Die Automobilbranche befindet sich in einer Phase der Transformation. Wo liegen aus Ihrer Sicht aktuell die größten Herausforderungen für OEMs?
Jack Weast: Wie tiefgreifend diese Transformation ist, kann gar nicht überschätzt werden. Es handelt sich um die größte Veränderung in der Geschichte der Automobilindustrie. Hersteller müssen nicht nur ihre Entwicklungsprozesse anpassen, sondern auch ihre Geschäftsmodelle neu denken. Sie müssen sich und ihre Marke neu erfinden.
Mit der zunehmenden Bedeutung von Software und Elektronik im Auto stößt die traditionelle Fahrzeugarchitektur, wie es sie mehr oder weniger unverändert seit 100 Jahren gibt, an ihre Grenzen. Der Übergang zu Elektroautos, die wesentlich mehr Software benötigen als Verbrenner, beschleunigt diesen Wandel. Automobilhersteller geraten dadurch unter Druck, da sich nicht nur die Designzyklen für Fahrzeuge verkürzen, sondern auch Technologiekonzerne verstärkt in den Automarkt drängen und zu Wettbewerbern werden. Gleichzeitig steigen die Verbraucheranforderungen an personalisierte und vernetzte Erfahrungen. Die Funktion des Autos verändert sich gerade fundamental. Es ist nicht länger nur dazu da, Personen zu transportieren. Es wird vielmehr zum smarten Begleiter, bietet komfortable Services und neue Infotainment-Funktionen.

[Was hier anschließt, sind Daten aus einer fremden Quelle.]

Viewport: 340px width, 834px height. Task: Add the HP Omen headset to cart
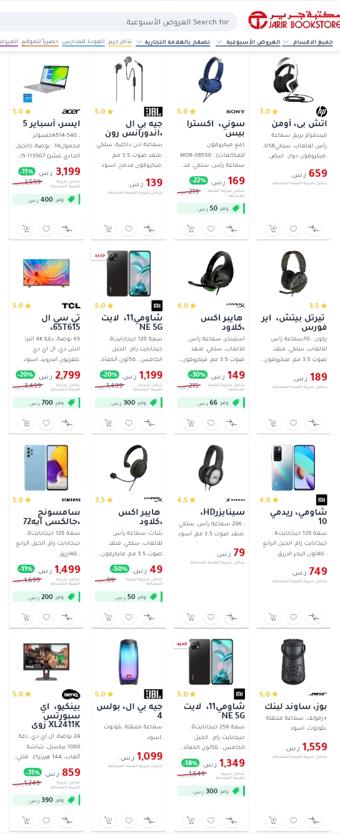coord(273,229)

All diese Veränderungen sind aber häufig mit hohen Kosten verbunden. Denken Sie beispielsweise an die immer größeren und teureren Batterien in Elektrofahrzeugen. Oder an leistungsstarke KI-Chips, die für ganz neue Nutzererfahrungen im Innenraum des Wagens, also im Cockpit, gebraucht werden. OEMs müssen daher Wege finden, um ihre Autos zukunftsfähig zu machen und gleichzeitig die Effizienz und Profitabilität zu wahren. Diese Herausforderungen zu bewältigen, erfordert einen vollkommen neuen, ganzheitlichen Ansatz bei der Fahrzeugentwicklung.
Können Sie uns kurz erklären, was sich hinter diesem ganzheitlichen Ansatz verbirgt? Wie unterscheidet er sich von traditionellen Vorgehensweisen in der Automobilindustrie?

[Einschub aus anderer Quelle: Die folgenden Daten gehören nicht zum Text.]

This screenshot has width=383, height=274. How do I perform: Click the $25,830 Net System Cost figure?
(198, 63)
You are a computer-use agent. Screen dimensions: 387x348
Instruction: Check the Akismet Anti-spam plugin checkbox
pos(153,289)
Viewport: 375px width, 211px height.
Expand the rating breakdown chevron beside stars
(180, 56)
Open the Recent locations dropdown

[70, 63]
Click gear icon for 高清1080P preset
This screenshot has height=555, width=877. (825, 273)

Jack Weast: Der ganzheitliche Ansatz stellt das Fahrzeug als integriertes Gesamtsystem in den Vordergrund. Dazu zählen Antrieb, Fahrleistung und Design, aber auch Software, Vernetzung und die Nutzererfahrung im Cockpit. In traditionellen Fahrzeugarchitekturen gibt es eine Vielzahl von Steuergeräten (ECUs), die bislang jeweils isoliert betrachtet wurden. Die ECUs sind für bestimmte Funktionen verantwortlich, zum Beispiel Sicherheitssysteme oder Infotainment. Aber sie interagieren nicht miteinander. Historisch betrachtet war es so, dass mit jeder neuen elektronischen Komponente eine neue ECU hinzukam. Bei mittlerweile rund 100 ECUs in jedem Auto macht das die Architektur komplex und irgendwann nicht mehr beherrschbar.

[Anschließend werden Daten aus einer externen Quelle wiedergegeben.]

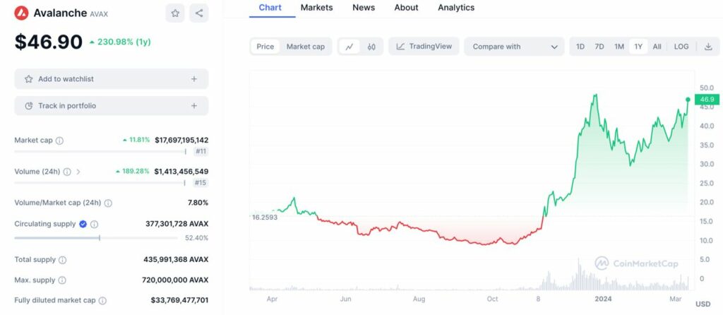This screenshot has width=723, height=315.
Task: Enable LOG scale on chart
Action: coord(681,47)
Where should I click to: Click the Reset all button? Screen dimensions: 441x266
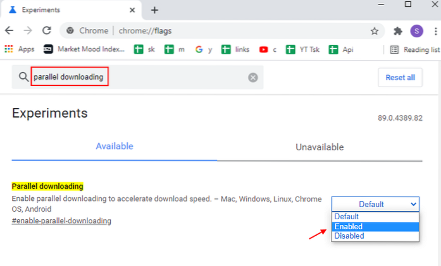400,77
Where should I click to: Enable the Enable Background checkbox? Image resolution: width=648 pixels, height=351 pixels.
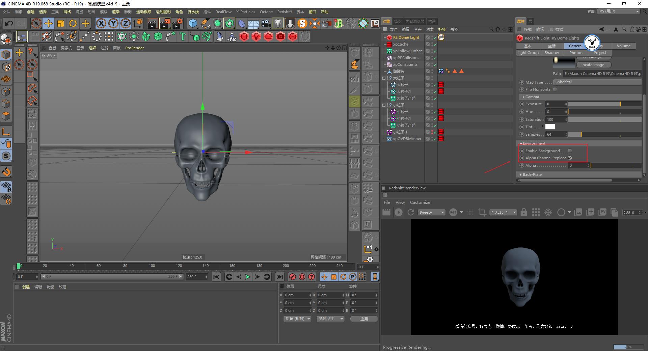pyautogui.click(x=570, y=151)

Das ändert sich mit dem ganzheitlichen Ansatz grundlegend. Die Kernidee dahinter ist die Konsolidierung all dieser Funktionen auf einer gemeinsamen, leistungsstarken Rechenplattform, die von Software gesteuert wird. Diese Plattform ist das neue Herz des Autos. Darum herum – und nicht wie traditionell um den Motor herum – ist die gesamte Fahrzeugarchitektur entwickelt und aufgebaut. Software und Hardware werden auf direktem Weg integriert. Man nennt das auch Software-definierte Fahrzeuge.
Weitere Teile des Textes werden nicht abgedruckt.